• **YOUR OBJECTIVE**:
The stretch from the line with "The width and height of the screenshot is (1000, 612)." through the line with "The image size is (433, 496)." in the records below: write it out exactly, and nothing else.

[Records drawn from a dataset]
Start of Block

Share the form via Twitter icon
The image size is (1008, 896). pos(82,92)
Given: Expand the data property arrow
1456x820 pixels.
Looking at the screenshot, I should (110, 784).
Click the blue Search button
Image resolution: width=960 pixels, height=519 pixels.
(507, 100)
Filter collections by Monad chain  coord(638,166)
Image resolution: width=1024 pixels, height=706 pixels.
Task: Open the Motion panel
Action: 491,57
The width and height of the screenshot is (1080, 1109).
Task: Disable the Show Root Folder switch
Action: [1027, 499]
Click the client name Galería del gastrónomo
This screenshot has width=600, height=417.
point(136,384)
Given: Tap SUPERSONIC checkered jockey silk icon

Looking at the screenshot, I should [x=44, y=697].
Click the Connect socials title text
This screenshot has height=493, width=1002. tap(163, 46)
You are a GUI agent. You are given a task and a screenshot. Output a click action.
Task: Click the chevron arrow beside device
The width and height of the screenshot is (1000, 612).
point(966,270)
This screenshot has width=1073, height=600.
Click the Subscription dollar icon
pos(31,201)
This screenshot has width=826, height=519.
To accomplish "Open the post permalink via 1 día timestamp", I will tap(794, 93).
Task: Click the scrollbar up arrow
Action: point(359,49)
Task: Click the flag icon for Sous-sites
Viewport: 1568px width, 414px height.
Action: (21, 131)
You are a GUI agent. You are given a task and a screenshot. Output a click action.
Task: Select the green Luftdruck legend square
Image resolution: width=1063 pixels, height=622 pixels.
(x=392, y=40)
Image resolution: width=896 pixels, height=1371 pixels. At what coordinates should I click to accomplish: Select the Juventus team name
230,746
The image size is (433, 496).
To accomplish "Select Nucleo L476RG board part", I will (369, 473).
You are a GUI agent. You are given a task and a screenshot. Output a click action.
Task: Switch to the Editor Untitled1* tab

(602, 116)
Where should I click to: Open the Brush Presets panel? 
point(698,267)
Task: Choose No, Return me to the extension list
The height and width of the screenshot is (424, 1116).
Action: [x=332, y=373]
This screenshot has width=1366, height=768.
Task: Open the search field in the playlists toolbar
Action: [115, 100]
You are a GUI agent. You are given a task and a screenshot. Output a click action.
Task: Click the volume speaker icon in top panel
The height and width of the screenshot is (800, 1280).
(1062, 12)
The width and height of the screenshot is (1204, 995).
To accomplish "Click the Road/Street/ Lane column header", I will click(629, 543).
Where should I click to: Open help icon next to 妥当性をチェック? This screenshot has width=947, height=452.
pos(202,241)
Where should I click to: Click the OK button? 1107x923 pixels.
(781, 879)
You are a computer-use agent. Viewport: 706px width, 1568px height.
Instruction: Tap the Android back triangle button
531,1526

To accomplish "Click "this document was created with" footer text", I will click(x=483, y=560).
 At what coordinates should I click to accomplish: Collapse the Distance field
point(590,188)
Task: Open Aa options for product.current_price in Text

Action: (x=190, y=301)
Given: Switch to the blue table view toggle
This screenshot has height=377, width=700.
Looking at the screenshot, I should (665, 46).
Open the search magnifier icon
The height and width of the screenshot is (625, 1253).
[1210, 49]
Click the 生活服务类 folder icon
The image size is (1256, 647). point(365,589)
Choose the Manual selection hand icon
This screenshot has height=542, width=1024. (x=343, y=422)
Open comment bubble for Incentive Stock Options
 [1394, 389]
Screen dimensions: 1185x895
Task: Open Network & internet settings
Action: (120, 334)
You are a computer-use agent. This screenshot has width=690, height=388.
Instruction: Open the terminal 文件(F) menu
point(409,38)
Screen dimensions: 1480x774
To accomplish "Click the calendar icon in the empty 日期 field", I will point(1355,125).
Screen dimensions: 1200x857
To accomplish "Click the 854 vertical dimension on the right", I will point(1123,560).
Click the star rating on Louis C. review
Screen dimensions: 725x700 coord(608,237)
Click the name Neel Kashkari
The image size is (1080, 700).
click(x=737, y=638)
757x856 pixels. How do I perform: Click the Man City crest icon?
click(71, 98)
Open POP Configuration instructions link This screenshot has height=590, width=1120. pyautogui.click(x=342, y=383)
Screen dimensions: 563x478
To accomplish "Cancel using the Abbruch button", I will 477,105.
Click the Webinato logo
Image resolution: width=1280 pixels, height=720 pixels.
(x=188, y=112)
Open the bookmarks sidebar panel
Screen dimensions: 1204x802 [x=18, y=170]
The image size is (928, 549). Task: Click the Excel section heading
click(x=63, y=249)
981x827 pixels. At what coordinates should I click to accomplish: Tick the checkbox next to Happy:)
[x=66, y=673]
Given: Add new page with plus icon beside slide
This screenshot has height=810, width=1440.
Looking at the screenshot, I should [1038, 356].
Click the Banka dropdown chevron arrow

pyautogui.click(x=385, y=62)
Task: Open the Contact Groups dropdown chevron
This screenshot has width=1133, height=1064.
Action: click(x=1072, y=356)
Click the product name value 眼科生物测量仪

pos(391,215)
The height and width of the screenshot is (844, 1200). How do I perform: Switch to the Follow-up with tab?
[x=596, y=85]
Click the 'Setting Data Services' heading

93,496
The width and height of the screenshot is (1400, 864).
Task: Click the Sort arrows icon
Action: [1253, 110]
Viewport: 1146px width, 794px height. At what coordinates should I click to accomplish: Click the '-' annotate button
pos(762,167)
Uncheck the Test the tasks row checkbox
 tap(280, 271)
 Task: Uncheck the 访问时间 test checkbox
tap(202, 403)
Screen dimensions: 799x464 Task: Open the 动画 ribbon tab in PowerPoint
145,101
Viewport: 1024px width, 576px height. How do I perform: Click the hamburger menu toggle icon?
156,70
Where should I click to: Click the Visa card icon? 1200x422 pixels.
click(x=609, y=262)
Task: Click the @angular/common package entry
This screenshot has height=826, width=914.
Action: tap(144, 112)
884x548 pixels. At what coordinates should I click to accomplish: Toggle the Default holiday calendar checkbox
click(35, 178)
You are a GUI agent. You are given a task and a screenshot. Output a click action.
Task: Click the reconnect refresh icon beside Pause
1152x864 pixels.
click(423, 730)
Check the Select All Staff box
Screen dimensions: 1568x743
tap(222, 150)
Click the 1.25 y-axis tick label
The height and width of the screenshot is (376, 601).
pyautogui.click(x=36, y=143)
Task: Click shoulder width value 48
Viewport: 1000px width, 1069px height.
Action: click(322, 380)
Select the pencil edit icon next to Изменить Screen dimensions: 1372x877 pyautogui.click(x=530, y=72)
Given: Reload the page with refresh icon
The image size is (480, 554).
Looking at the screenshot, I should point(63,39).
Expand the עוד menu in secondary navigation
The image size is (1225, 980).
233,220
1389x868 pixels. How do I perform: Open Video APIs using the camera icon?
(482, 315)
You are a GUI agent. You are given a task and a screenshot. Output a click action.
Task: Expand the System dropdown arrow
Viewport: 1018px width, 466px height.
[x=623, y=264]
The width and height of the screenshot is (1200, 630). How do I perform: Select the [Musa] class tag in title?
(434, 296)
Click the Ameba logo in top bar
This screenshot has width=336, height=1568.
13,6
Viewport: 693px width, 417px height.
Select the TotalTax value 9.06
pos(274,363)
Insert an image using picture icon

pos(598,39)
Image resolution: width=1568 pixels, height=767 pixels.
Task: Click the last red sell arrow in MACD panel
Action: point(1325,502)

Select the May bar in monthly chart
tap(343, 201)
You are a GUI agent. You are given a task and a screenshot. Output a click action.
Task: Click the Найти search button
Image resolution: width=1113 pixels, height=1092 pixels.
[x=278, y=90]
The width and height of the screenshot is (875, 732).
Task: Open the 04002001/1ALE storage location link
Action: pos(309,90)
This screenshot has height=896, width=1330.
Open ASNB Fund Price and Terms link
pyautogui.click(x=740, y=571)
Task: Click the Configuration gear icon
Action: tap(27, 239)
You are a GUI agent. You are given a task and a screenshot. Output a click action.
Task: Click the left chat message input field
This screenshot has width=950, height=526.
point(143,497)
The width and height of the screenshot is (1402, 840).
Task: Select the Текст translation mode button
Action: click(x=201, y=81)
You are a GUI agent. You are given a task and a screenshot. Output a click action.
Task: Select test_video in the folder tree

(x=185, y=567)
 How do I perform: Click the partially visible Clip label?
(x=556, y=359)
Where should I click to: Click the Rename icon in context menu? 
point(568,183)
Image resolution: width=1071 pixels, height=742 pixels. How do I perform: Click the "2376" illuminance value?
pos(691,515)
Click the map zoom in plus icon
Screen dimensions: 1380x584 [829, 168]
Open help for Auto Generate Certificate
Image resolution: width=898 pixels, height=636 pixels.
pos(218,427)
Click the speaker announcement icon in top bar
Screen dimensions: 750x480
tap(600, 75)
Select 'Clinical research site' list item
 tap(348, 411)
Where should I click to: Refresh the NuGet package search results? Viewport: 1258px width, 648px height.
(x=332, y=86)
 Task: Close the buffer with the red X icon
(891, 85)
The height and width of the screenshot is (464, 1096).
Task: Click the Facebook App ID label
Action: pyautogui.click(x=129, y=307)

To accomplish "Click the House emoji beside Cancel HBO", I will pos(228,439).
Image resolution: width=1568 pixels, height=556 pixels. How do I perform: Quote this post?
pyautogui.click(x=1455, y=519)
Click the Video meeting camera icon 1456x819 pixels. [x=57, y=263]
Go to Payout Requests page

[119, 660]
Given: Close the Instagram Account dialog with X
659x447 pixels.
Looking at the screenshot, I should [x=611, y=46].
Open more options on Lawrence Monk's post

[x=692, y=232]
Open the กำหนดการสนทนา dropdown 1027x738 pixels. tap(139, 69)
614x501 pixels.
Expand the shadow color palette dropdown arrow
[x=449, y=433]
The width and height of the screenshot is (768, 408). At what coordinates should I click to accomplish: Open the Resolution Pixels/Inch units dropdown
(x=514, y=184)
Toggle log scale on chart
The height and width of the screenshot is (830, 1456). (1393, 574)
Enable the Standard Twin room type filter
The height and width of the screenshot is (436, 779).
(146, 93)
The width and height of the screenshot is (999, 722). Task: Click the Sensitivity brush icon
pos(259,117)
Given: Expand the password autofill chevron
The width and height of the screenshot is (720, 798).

End of Block

• **PROBLEM SOLUTION**:
The width and height of the screenshot is (1000, 612).
point(966,270)
This screenshot has width=1073, height=600.
Click the Subscription dollar icon
pos(31,201)
This screenshot has width=826, height=519.
To accomplish "Open the post permalink via 1 día timestamp", I will tap(794, 93).
Task: Click the scrollbar up arrow
Action: point(359,49)
Task: Click the flag icon for Sous-sites
Viewport: 1568px width, 414px height.
Action: (21, 131)
You are a GUI agent. You are given a task and a screenshot. Output a click action.
Task: Select the green Luftdruck legend square
Image resolution: width=1063 pixels, height=622 pixels.
(x=392, y=40)
Image resolution: width=896 pixels, height=1371 pixels. At what coordinates should I click to accomplish: Select the Juventus team name
230,746
The image size is (433, 496).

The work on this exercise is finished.